** START OF DATASET EXCERPTS **

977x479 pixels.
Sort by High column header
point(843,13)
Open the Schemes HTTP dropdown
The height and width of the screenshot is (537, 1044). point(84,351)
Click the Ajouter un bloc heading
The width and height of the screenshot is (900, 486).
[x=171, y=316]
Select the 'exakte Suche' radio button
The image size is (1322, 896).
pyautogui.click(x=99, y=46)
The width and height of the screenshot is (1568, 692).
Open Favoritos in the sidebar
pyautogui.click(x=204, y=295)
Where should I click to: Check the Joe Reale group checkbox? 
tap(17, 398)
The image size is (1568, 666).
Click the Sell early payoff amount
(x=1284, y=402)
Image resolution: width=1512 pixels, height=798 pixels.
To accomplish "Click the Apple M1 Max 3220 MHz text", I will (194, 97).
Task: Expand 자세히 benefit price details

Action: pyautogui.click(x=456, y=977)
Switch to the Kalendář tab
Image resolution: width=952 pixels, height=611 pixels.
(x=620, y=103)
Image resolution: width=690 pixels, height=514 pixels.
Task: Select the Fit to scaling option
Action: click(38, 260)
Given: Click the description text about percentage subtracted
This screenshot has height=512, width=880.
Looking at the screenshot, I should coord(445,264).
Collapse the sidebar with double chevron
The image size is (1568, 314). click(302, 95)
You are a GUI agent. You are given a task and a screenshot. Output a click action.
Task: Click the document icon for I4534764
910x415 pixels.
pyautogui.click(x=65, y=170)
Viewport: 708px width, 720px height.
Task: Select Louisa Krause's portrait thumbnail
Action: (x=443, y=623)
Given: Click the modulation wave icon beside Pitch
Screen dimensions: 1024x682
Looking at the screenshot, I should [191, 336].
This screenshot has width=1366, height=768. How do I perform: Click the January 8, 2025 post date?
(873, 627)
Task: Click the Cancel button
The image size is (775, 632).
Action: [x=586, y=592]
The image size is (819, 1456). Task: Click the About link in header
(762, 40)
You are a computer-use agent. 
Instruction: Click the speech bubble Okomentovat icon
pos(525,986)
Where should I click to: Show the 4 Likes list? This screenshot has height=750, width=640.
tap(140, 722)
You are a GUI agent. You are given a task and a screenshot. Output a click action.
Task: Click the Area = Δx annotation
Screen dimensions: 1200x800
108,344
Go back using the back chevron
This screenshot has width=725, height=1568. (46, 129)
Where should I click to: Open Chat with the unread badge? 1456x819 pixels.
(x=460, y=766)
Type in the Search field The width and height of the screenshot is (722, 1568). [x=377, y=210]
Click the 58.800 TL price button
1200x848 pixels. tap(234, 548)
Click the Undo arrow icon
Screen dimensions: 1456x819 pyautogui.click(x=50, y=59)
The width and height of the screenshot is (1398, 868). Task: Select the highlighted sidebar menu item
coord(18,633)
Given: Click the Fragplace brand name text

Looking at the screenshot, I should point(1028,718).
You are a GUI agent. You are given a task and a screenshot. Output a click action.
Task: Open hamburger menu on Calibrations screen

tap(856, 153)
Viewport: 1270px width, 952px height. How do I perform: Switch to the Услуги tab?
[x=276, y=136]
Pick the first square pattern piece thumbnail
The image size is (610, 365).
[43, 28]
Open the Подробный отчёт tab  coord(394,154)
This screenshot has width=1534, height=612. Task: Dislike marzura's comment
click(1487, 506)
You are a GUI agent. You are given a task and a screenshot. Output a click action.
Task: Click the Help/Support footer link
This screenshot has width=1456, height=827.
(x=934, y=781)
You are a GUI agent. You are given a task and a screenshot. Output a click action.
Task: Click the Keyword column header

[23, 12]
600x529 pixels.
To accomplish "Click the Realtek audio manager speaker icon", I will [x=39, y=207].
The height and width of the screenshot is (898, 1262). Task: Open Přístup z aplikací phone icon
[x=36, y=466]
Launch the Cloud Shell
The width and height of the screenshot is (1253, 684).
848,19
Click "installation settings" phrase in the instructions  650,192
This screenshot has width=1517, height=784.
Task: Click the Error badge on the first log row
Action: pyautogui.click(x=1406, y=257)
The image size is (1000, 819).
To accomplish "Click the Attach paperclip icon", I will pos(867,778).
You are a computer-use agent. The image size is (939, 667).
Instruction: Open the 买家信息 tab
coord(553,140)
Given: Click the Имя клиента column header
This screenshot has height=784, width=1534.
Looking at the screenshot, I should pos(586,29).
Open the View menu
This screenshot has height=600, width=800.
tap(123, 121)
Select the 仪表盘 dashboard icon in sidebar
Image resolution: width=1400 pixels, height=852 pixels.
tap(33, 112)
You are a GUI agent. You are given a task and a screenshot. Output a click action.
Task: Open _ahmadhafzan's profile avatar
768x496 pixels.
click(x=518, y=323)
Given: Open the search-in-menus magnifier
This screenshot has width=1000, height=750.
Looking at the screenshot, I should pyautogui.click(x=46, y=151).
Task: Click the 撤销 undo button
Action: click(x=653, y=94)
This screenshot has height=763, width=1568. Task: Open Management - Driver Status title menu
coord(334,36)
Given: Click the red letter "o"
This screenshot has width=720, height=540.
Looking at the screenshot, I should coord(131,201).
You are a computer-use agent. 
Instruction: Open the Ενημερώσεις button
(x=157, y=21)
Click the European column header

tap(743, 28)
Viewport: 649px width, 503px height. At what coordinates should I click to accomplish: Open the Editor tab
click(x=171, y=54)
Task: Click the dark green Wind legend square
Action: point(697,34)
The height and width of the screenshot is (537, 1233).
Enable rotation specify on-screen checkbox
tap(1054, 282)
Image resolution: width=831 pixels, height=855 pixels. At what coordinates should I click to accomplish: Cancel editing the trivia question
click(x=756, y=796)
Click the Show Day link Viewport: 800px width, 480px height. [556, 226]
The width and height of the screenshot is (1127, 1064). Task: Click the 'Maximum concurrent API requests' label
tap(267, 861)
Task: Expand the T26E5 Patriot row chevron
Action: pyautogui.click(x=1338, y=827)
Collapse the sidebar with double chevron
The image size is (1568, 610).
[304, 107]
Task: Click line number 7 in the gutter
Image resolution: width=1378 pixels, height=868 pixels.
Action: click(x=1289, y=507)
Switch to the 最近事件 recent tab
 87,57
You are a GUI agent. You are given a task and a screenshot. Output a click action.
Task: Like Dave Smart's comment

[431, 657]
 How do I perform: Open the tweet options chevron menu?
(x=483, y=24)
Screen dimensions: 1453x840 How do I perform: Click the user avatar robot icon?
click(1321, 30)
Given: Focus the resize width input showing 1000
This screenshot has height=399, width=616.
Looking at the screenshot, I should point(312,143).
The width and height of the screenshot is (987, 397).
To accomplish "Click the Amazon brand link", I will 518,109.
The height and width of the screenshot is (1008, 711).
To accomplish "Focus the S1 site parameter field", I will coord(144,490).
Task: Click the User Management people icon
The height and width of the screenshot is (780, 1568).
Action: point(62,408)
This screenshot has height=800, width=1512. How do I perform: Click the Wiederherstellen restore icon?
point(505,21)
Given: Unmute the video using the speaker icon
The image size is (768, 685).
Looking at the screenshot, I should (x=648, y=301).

** END OF DATASET EXCERPTS **

— PROMPT —
Copy the entries above verbatim, beginning at the line that contains "Click the 58.800 TL price button" and continuing through the line that contains "will [x=39, y=207].", with both of those lines included.

— RESULT OF THIS TASK —
Click the 58.800 TL price button
1200x848 pixels. tap(234, 548)
Click the Undo arrow icon
Screen dimensions: 1456x819 pyautogui.click(x=50, y=59)
The width and height of the screenshot is (1398, 868). Task: Select the highlighted sidebar menu item
coord(18,633)
Given: Click the Fragplace brand name text

Looking at the screenshot, I should point(1028,718).
You are a GUI agent. You are given a task and a screenshot. Output a click action.
Task: Open hamburger menu on Calibrations screen

tap(856, 153)
Viewport: 1270px width, 952px height. How do I perform: Switch to the Услуги tab?
[x=276, y=136]
Pick the first square pattern piece thumbnail
The image size is (610, 365).
[43, 28]
Open the Подробный отчёт tab  coord(394,154)
This screenshot has width=1534, height=612. Task: Dislike marzura's comment
click(1487, 506)
You are a GUI agent. You are given a task and a screenshot. Output a click action.
Task: Click the Help/Support footer link
This screenshot has width=1456, height=827.
(x=934, y=781)
You are a GUI agent. You are given a task and a screenshot. Output a click action.
Task: Click the Keyword column header

[23, 12]
600x529 pixels.
To accomplish "Click the Realtek audio manager speaker icon", I will [x=39, y=207].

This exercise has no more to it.